Polylopha epidesma

Scientific classification
- Domain: Eukaryota
- Kingdom: Animalia
- Phylum: Arthropoda
- Class: Insecta
- Order: Lepidoptera
- Family: Tortricidae
- Genus: Polylopha
- Species: P. epidesma
- Binomial name: Polylopha epidesma Lower, 1901
- Synonyms: Oxygrapha porpacias Meyrick, 1908; Peronea epidesma Meyrick, 1910; Colocyttara epidesma Turner, 1925;

= Polylopha epidesma =

- Authority: Lower, 1901
- Synonyms: Oxygrapha porpacias Meyrick, 1908, Peronea epidesma Meyrick, 1910, Colocyttara epidesma Turner, 1925

Species of moth

Polylopha epidesma is a species of moth of the family Tortricidae first described by Oswald Bertram Lower in 1901. It is found in India, Sri Lanka and Australia.

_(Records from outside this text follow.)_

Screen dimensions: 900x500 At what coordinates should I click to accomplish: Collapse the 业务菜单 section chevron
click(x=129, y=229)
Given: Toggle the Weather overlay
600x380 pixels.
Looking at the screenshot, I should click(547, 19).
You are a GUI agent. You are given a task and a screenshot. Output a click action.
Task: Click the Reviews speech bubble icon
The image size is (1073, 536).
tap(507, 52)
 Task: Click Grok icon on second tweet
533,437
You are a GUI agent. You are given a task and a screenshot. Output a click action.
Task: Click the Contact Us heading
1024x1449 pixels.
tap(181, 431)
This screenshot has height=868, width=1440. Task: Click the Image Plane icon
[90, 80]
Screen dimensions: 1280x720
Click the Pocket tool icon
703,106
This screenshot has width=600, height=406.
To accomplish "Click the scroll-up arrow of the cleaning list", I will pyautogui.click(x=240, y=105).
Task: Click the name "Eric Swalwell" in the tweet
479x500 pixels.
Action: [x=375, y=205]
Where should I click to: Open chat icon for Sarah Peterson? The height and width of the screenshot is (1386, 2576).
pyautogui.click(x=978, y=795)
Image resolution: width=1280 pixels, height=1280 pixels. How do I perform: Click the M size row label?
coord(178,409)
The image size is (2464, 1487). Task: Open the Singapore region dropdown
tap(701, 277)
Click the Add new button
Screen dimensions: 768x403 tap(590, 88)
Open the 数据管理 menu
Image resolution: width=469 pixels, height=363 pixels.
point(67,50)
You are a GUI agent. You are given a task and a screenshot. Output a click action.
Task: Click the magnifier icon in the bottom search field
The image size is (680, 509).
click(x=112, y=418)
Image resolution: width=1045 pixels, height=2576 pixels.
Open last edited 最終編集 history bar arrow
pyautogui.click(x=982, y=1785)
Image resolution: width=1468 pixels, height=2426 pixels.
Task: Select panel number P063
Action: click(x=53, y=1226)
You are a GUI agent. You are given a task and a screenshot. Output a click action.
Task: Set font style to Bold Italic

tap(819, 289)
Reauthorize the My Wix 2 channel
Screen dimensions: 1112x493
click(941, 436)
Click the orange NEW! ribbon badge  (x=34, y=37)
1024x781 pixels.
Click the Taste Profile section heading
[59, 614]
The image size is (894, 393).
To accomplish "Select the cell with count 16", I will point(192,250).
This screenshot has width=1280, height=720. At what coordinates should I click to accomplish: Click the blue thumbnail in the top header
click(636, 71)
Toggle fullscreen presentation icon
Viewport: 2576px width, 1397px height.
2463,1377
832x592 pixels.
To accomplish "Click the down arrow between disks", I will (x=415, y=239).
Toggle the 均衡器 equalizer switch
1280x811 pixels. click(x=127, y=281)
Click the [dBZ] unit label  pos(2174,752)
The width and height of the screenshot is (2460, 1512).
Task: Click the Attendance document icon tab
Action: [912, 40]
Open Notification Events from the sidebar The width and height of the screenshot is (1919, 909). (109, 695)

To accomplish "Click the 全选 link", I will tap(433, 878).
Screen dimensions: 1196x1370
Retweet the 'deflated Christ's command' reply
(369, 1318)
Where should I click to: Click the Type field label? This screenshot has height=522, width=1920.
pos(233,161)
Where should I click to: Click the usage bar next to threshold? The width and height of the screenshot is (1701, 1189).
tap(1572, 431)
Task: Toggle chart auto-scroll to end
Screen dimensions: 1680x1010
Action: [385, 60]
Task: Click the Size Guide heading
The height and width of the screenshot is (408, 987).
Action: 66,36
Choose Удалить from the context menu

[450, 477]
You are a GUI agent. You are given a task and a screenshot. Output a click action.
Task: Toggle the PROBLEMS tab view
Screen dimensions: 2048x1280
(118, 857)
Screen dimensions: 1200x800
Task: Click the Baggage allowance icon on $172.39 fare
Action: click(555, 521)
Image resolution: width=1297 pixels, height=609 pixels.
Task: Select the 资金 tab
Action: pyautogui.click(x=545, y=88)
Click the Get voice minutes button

The wingspan is about 16 mm. The forewings are ashy-grey whitish, mixed with greenish leaden, and strewn with numerous tufts of ashy-grey scales, which become blackish posteriorly. The hindwings are dark fuscous, but lighter on the basal half. Its larval food plant is Polyalthia longifolia.